> **ENTRIES SUPPLIED**:
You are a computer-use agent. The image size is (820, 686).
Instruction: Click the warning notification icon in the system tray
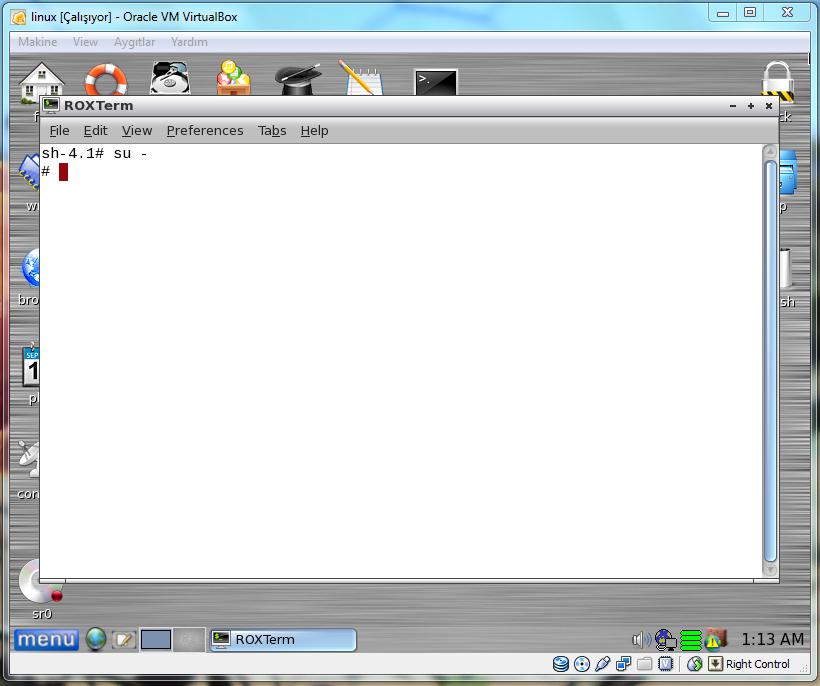pos(712,639)
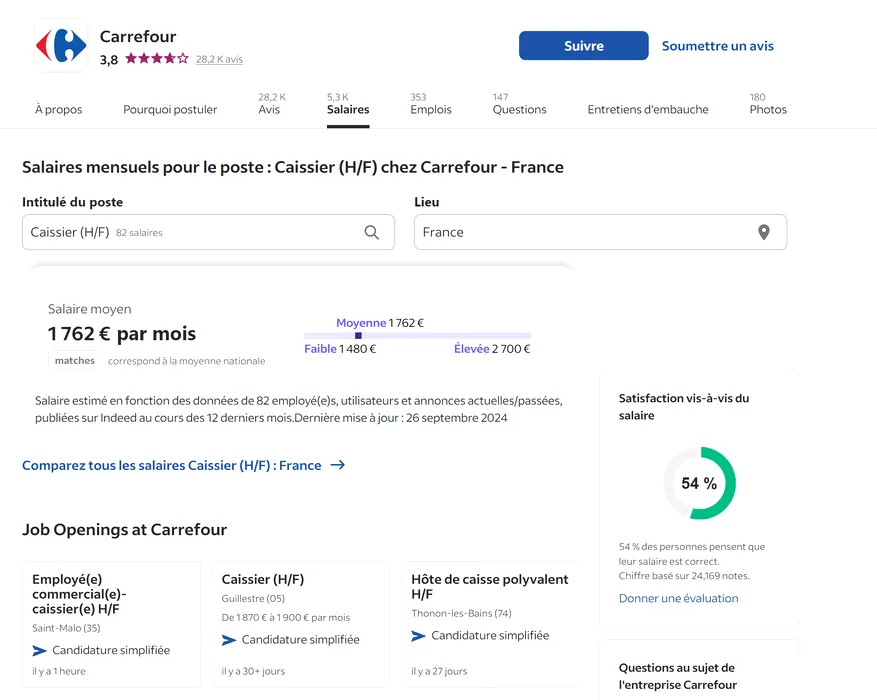The height and width of the screenshot is (700, 877).
Task: Open the 28,2 K avis reviews link
Action: pos(219,60)
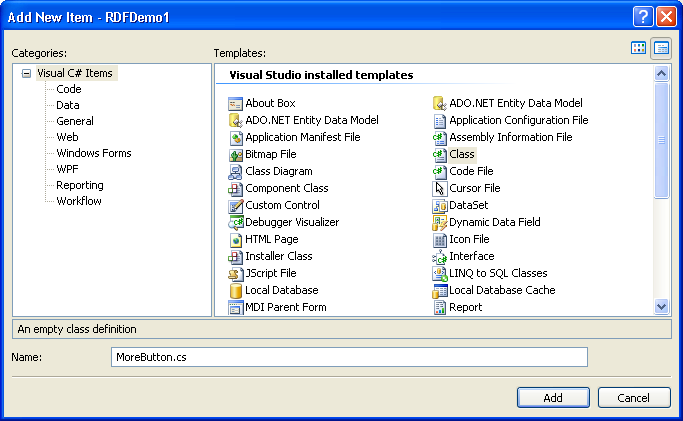Pick the LINQ to SQL Classes icon

pos(440,273)
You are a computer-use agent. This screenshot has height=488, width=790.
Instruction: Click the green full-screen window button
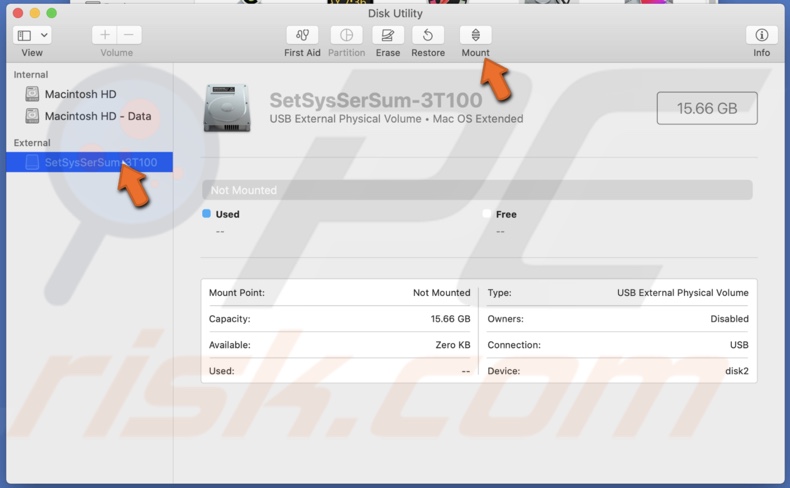[x=52, y=13]
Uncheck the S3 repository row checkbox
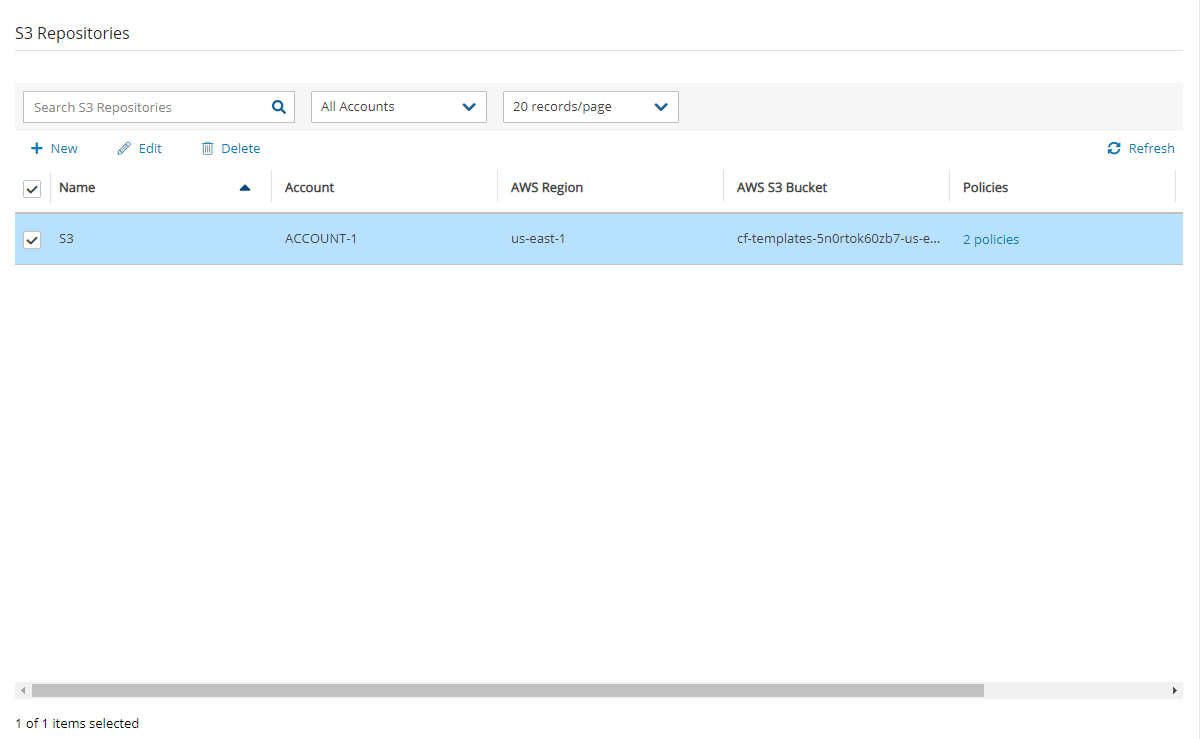The image size is (1200, 739). [x=32, y=240]
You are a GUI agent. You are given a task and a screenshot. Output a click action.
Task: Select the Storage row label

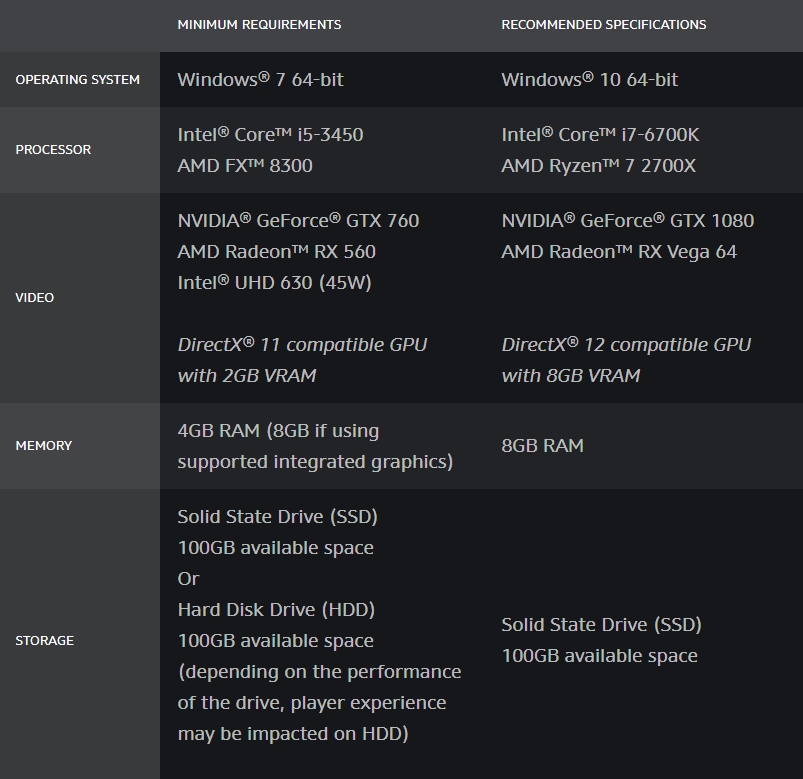pyautogui.click(x=45, y=640)
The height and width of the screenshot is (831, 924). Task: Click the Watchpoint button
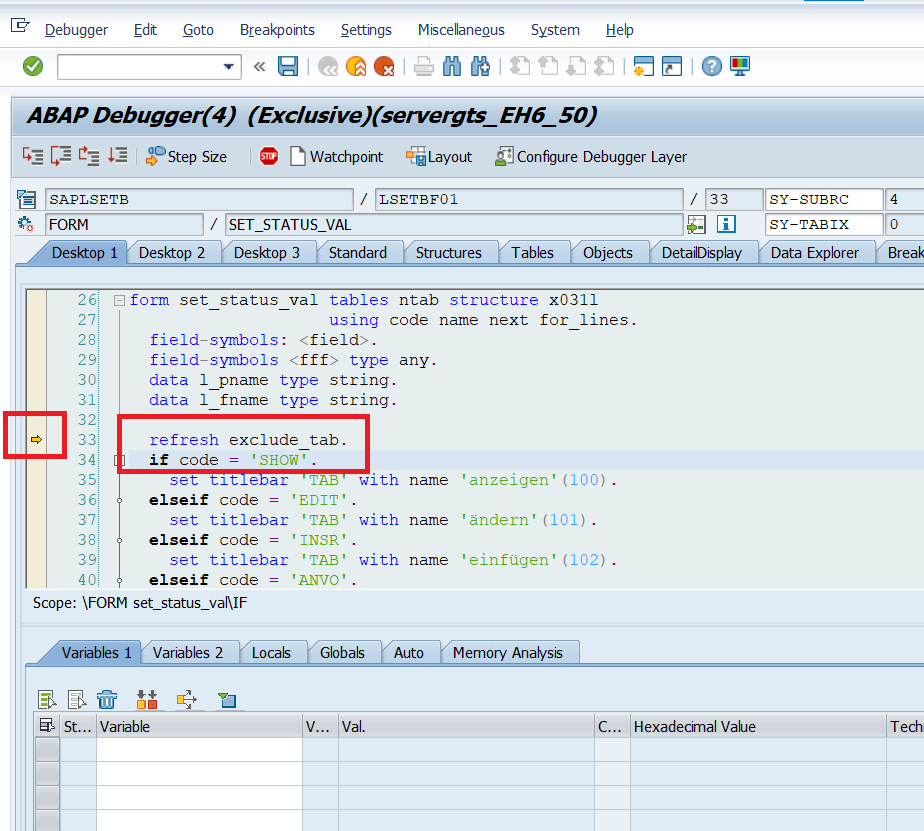(x=336, y=157)
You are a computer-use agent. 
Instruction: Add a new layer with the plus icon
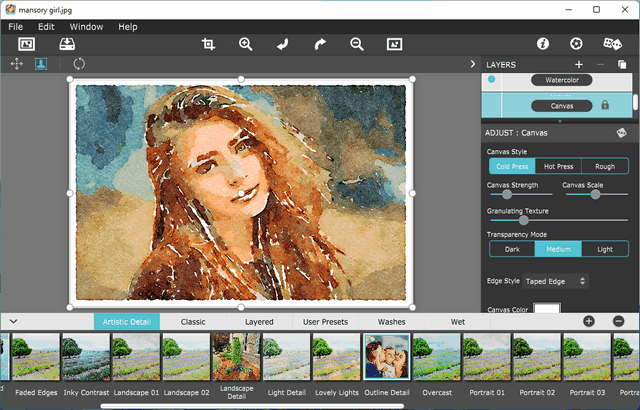(x=578, y=64)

> **TASK OBJECTIVE**: From the records, copy out each line that includes the string "computer".

> **ANSWER TO THIS PROBLEM**:
You are a computer-use agent. The image size is (820, 686).
You are a computer-use agent. This screenshot has height=488, width=790.
You are a computer-use agent. 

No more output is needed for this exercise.